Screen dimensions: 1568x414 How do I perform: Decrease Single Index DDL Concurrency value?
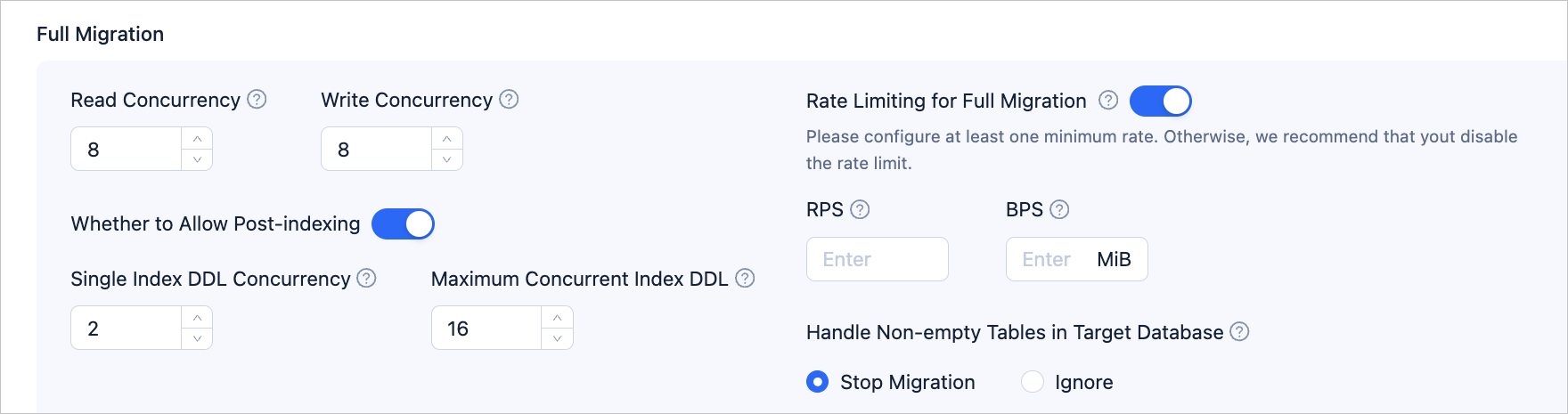coord(197,338)
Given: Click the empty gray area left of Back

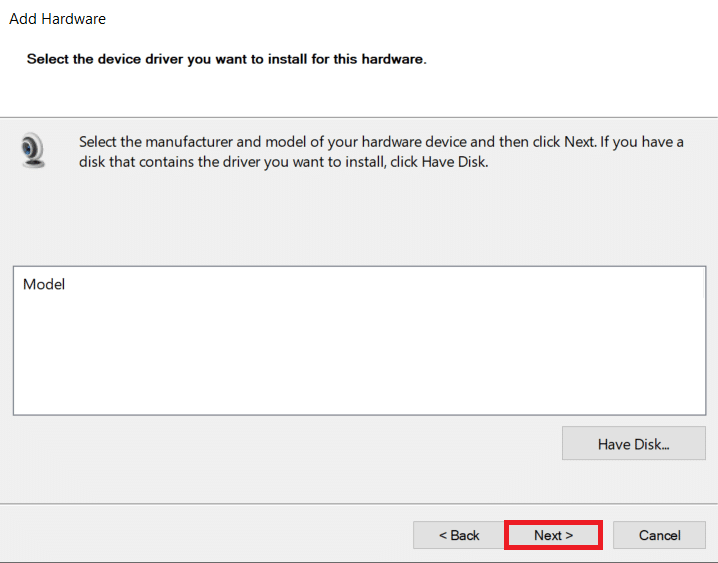Looking at the screenshot, I should pyautogui.click(x=200, y=535).
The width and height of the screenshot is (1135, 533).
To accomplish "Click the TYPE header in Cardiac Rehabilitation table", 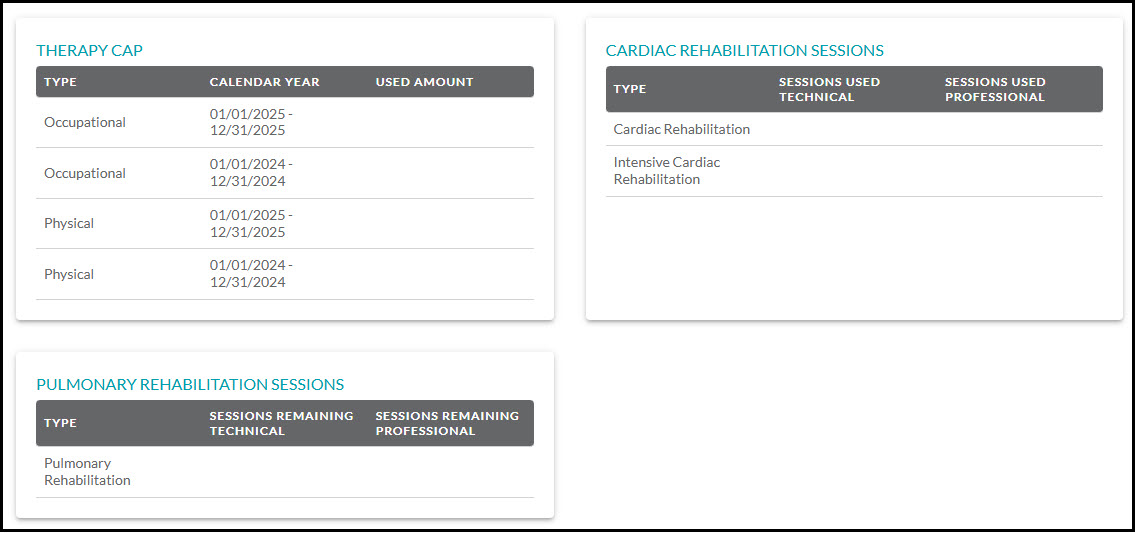I will click(x=630, y=89).
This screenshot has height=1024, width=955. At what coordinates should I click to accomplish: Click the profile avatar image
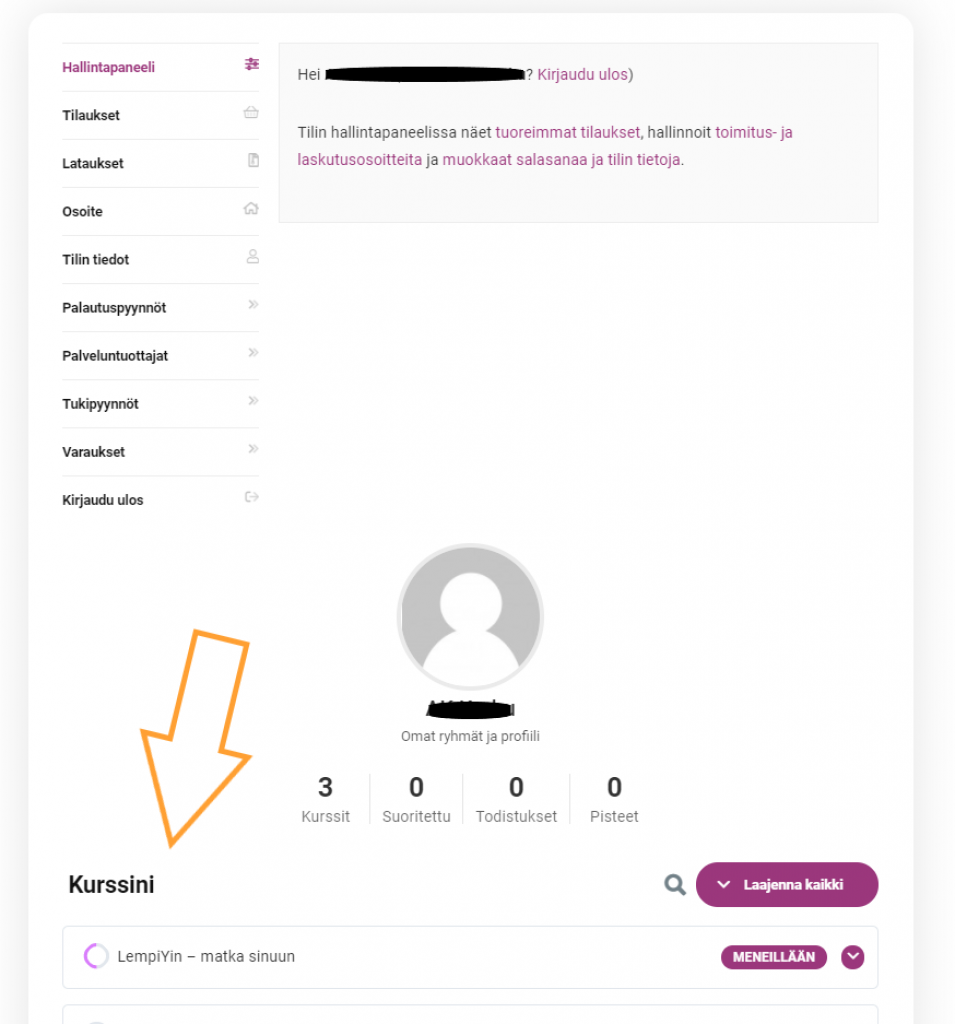tap(470, 617)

ABOUT THIS EXERCISE — Reproduce verbatim, and only, the lines starting at the one that contains "This screenshot has" and ending with the final line of the records; leave out the pictures.

SOLVED EXERCISE —
This screenshot has height=1024, width=955. At what coordinates should I click to accomplish: Click the profile avatar image
tap(470, 617)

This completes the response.